This kind of parasitical accumulation is a global trend, but in South Africa the deleterious role of East Asian imports (and, more recently, Chinese credit) has been as profound as anywhere in Africa. In exchange for future favors on the continent as the continent’s de facto gatekeeper, Beijing supported Pretoria’s entry into its much-vaunted twenty-first century alliance with Delhi, Brasilia, and Moscow: BRICS. But instead of breaking dependency with the West, several critical aspects of imperialism were amplified, including:
• global financial integration (through new multilateral banks already pre-committed to Bretton Woods orthodoxies);
• global climate policy (the 2009 UN Copenhagen climate summit signalled the strategy of joining—not fighting—the U.S. government in order to ensure no binding emissions controls);
• global surveillance of citizenries (the BRICS are just as prying as the United States-United Kingdom-Australia-Canada-New Zealand Five Eyes); and even
• global soccer (FIFA’s Sepp Blatter was happy to ensure his hosts would be South Africa in 2010, Brazil in 2014, and Russia in 2018—for what better relegitimation of the great game’s worst manifestations?). [12]
South Africa’s sub-imperialist standpoint here is not in doubt, in spite of leftist rhetoric some of its leaders picked up while exiled in Moscow or Prague before 1990. Last August there was no better reflection of the durable geopolitical and military alliance Zuma had made with imperialism than his endorsement of Barack Obama’s Africom missions in Africa, and in 2013 Obama visited South Africa twice (once for Mandela’s funeral). Not only did Washington (and local Zionists) apparently pressure Zuma to endorse continued strong diplomatic relations with Israel last August, even during Tel Aviv’s latest round of Gaza mass murders, but as Zuma also told an applauding National Press Club audience in Washington during the U.S.-Africa summit, “We secured a buy-in from the US for Africa’s peace and security initiatives…. As President Obama said, the boots must be African.” Pretoria is apparently the deputy sheriff in training, with Zuma’s likely 2019 replacements—either Cyril Ramaphosa, Mantashe, or his ex-wife (and African Union chairperson) Nkosazana Dlamini-Zuma—all likely to continue toeing the line.

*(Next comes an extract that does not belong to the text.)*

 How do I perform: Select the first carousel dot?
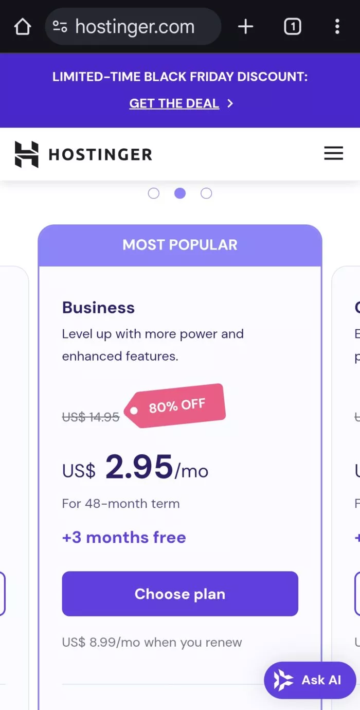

The agenda behind most aspects of the regional domination Zuma promotes is to secure contracts for corporations, just as did his predecessors Kgalema Motlanthe (2008–2009), Thabo Mbeki (1999–2008), and Mandela (1994–1999). Pretoria’s consistent support to erratic neighbors like President Robert Mugabe of Zimbabwe and the Swazi tyrant monarch Mswati, or nearby, the Angolan kleptocracy led by the Dos Santos family, often appear motivated by familial, personal, or long-standing liberation movement loyalties. But there is no question that the region’s powerhouse has strengthened various economic grips since 1994, and that the grand infrastructure projects proposed to link the region—such as the $100 billion Inga Hydropower Projects on the Congo River (three times larger than China’s Three Gorges Dam), the $30 billion coal railroad from an Indian Ocean port to Botswana, and the $25 billion South Durban port expansion—will go ahead only because (and if) the South African state provides generous subsidies. That most beneficiary firms in the regional mining industry, for example, were once South African but are now headquartered abroad has not really shifted power relations in Southern Africa. But a recent innovation is that a great many of the regional direct-investment inroads made by white-owned Johannesburg-based capital—especially in construction, retail, finance, mining, energy, agro-forestry, and tourism—have been joined by black elites. They sometimes tussle with each other (e.g., Zuma’s nephew Khulubuse has clashed over Congolese resources with Zuma’s former housing minister and now political enemy Tokyo Sexwale). Sometimes deals they thought would be lucrative—like the 2006 deal-making between Mbeki and Central African Republic dictator Francois Bozize to create a national diamond monopoly—backfire badly, as in 2013 when fifteen South African army troops were killed “defending Joburg businesses” in Bangui.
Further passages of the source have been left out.